Dataset extract:

#####

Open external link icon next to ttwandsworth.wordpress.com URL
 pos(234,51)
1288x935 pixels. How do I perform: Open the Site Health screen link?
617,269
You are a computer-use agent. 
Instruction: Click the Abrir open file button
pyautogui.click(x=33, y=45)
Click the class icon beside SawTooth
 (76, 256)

#####

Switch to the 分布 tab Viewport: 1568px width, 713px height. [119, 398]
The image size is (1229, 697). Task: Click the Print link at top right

#####

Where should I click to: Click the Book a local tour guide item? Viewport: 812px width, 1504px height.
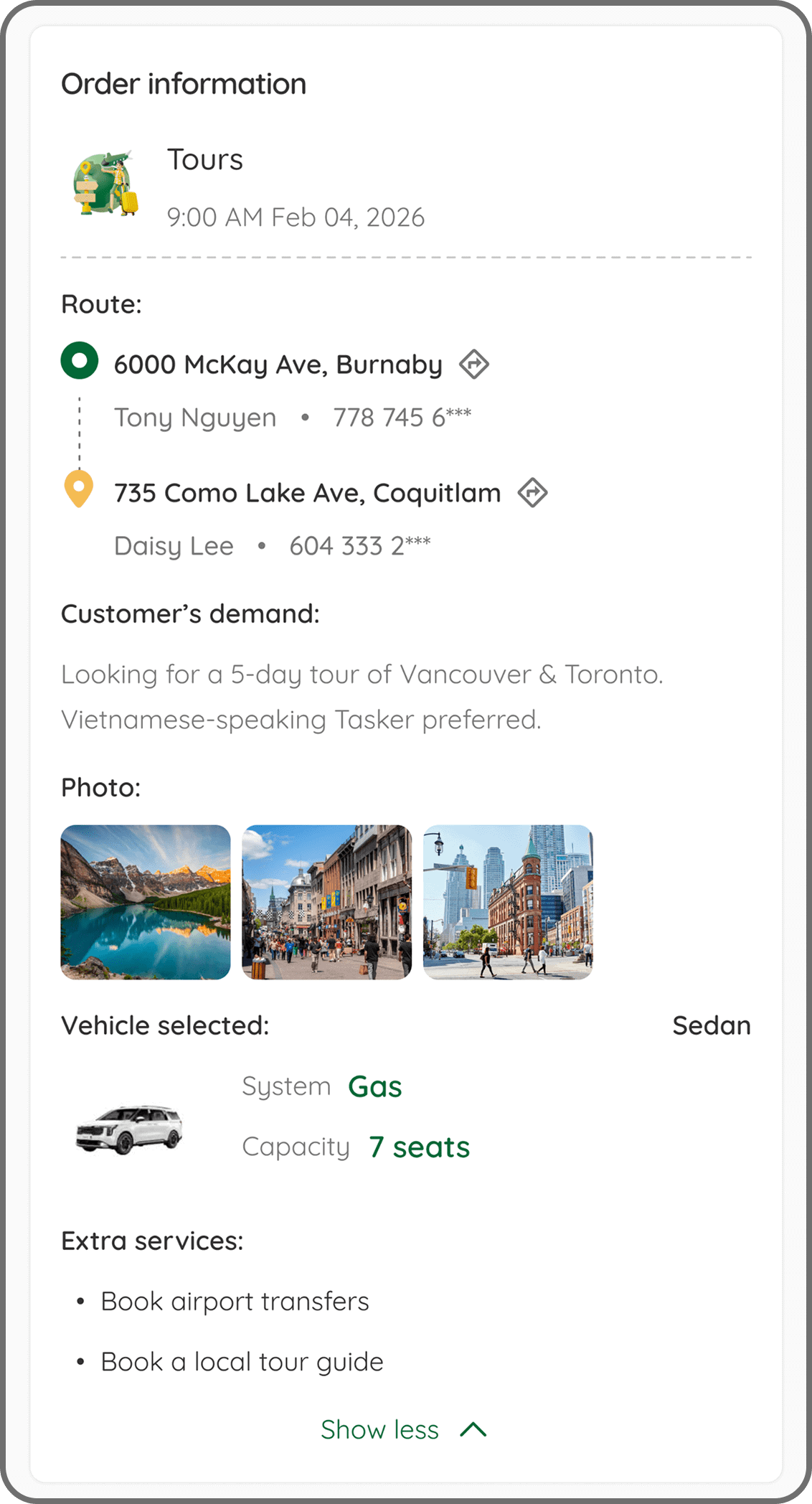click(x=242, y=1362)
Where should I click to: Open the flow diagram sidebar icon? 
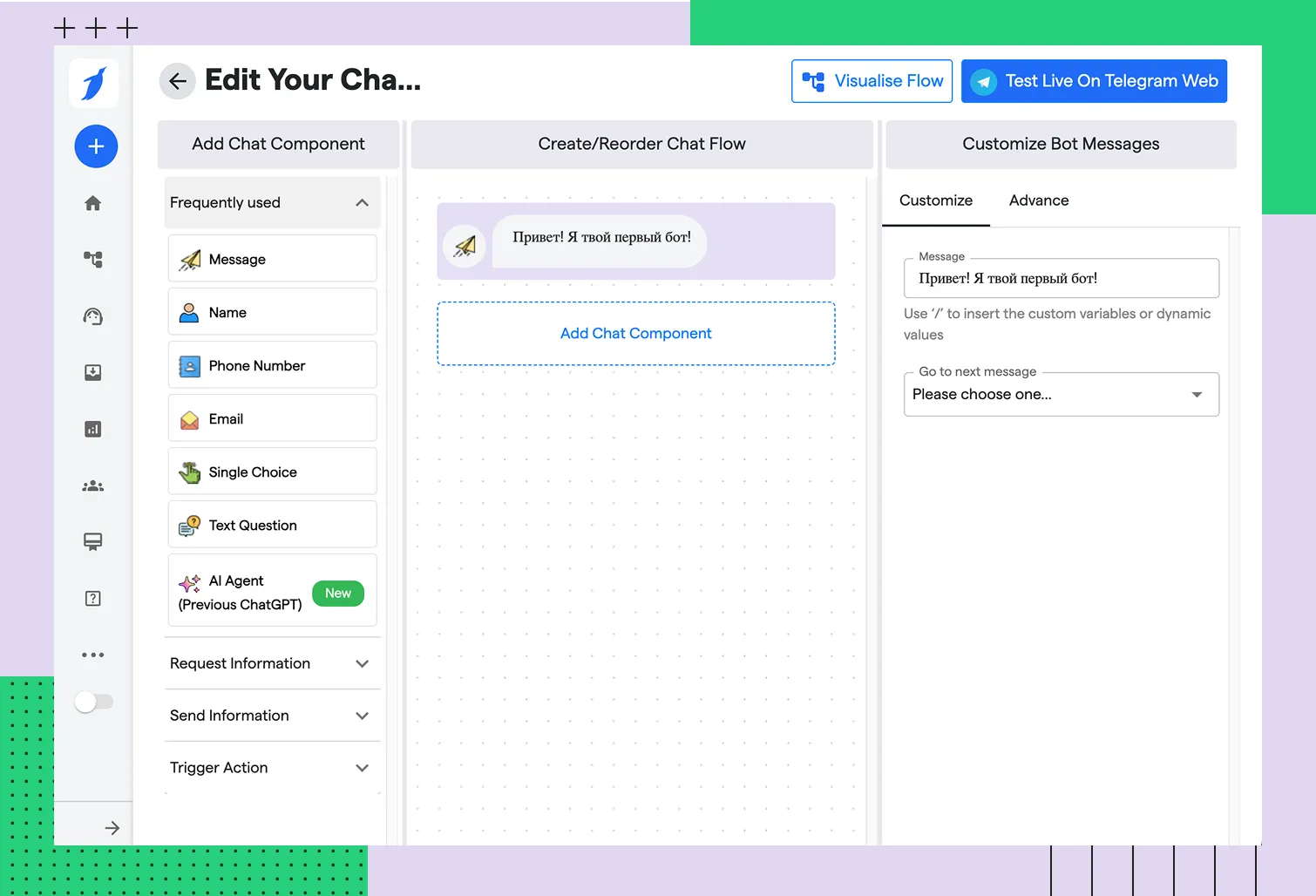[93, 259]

#####

What is needed: All that belongs in your answer is the stretch of entries above from the line with "Switch to the" through the line with "The image size", printed exactly.

Result of the task:
Switch to the 分布 tab Viewport: 1568px width, 713px height. [119, 398]
The image size is (1229, 697). Task: Click the Print link at top right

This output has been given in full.